La toma de posesión de Joe Biden cierra uno de los periodos más turbulentos de la historia reciente de Estados Unidos. Comenzó la noche electoral del 3 de noviembre y concluyó el 20 de enero tras el cambio de inquilino en la Casa Blanca. Once semanas que asombraron al mundo y han sacudido los cimientos que soportan la democracia estadounidense. En ese tiempo, se ha ensanchado la división de su sociedad, se han agravado problemas históricos enquistados y se ha dañado la reputación de su sistema político con la llegada a todos los rincones del planeta de las imágenes de la insurrección popular. Un ‘déjà vu’ en muchos lugares, pero inimaginable en Estados Unidos.
José Luis Toledano | El Confidencial
A pesar del riesgo a un posible ataque, Biden y la vicepresidenta, Kamala Harris —primera mujer, negra y asiática en el cargo—, realizaron su juramento en las escalinatas exteriores del Capitolio. Una ceremonia con un número reducido invitados y sin el entusiasmo popular de ocasiones anteriores en la explanada del National Mall, desierta por las medidas sanitarias y de seguridad. Un acto cargado de simbología y gestos conciliadores para intentar sanar las heridas causadas en el mismo escenario donde dos semanas antes seguidores de Donald Trump trataron de subvertir los resultados electorales y derribar la democracia.
Democracia y unidad han sido las dos palabras clave del discurso inaugural de Biden a una nación en horas bajas por el azote de la pandemia y la herencia envenenada de su antecesor, que cumplió su promesa de no acudir a la ceremonia de traspaso de poder. Una ausencia excepcional e inexcusable sujeta a la negativa de reconocer su derrota, y que rompe con una tradición de 150 años.
A pesar de los siete millones de votos de diferencia entre los dos candidatos —306 votos electorales para el representante demócrata (51,4%) frente a los 232 para el republicano (46,9%)—, Trump continuó todo este tiempo arengando y amplificando el ruido del fraude a sus más de 74 millones de votantes, los empujó a tomar las calles, legitimando las protestas y agrandando la ira y la fractura social. Más tarde, llegaron las presiones a jueces y la amenaza telefónica, el 2 de enero, a su colega republicano Brad Raffensperger, secretario de Estado de Georgia: “Solo quiero encontrar 11.780 votos”, le instó.
Hasta que llegó al fatídico 6 de enero, que ya figura como una fecha negra en la historia del país. Ese día, estaba programada la sesión conjunta en el Senado para ratificar los resultados electorales.

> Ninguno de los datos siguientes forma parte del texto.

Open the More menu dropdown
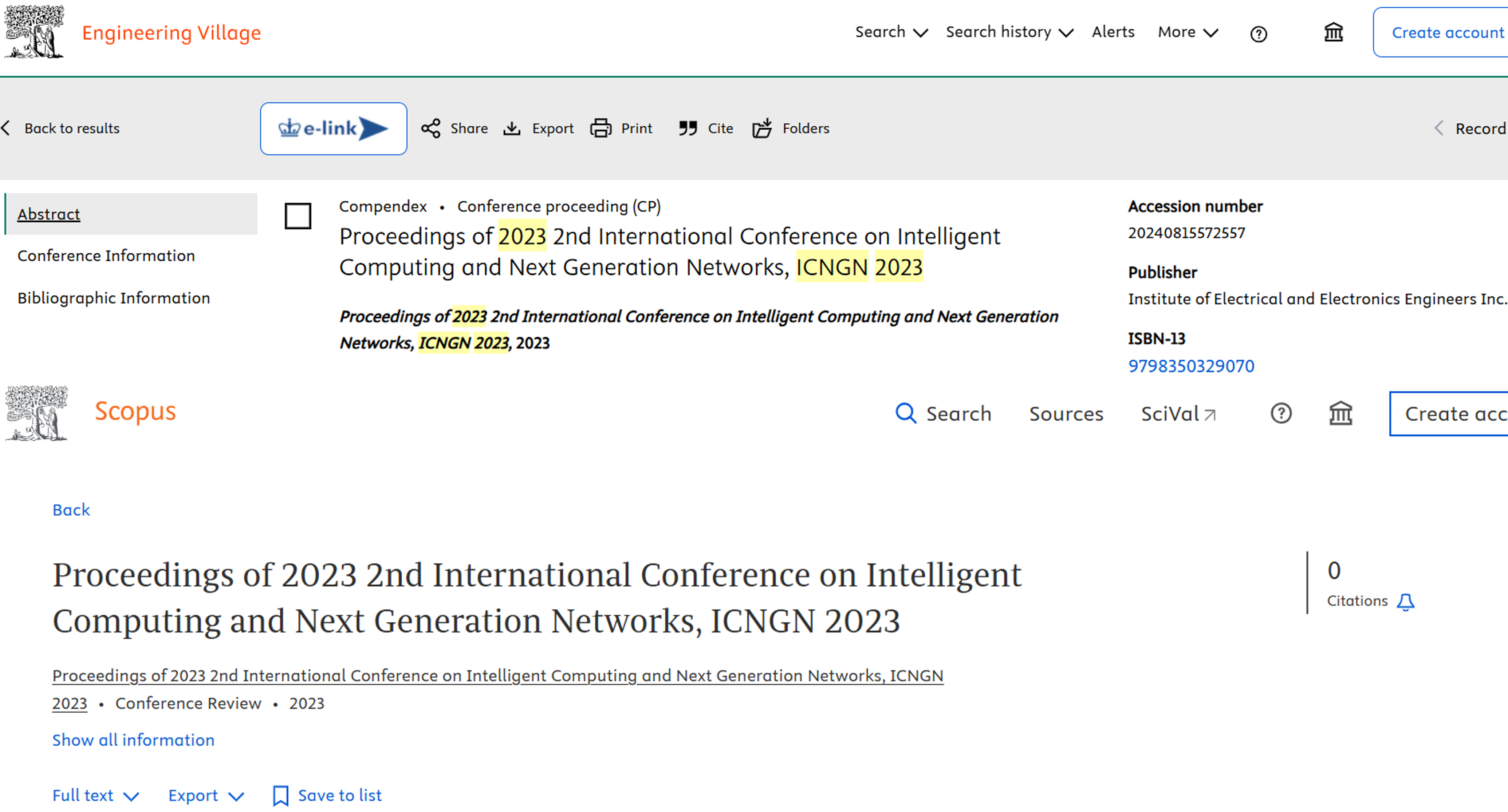Image resolution: width=1508 pixels, height=812 pixels. coord(1187,32)
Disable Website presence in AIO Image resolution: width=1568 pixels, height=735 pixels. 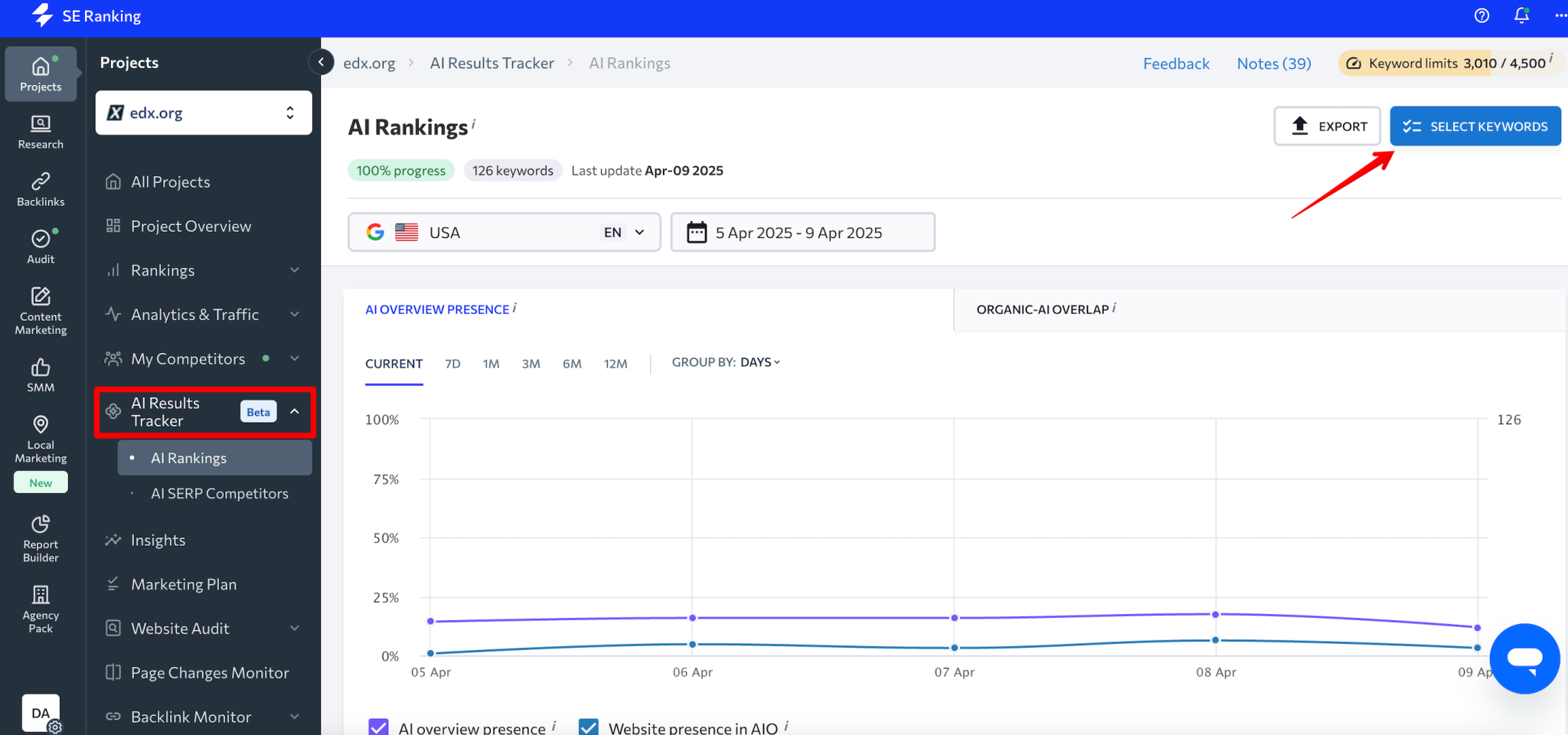point(588,727)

Seguidores trumpistas, que habían convocado una gran manifestación de protesta, se citaron frente a la Casa Blanca y escucharon al presidente hablar de nuevo sobre el fraude electoral en varios estados —desestimado por los tribunales—. Les pidió caminar al Capitolio e intentar darles a los débiles republicanos “el tipo de amor propio y audacia que necesitan para recuperar nuestro país». “Nunca rescatarán la patria con debilidad. Tienen que demostrar fuerza, tienen que ser fuertes”. Todo un chute de adrenalina para los integrantes de Proud Boys, Oath Keepers y Three Percenters, organizaciones violentas de ultraderecha que recibían la bendición del propio presidente para actuar.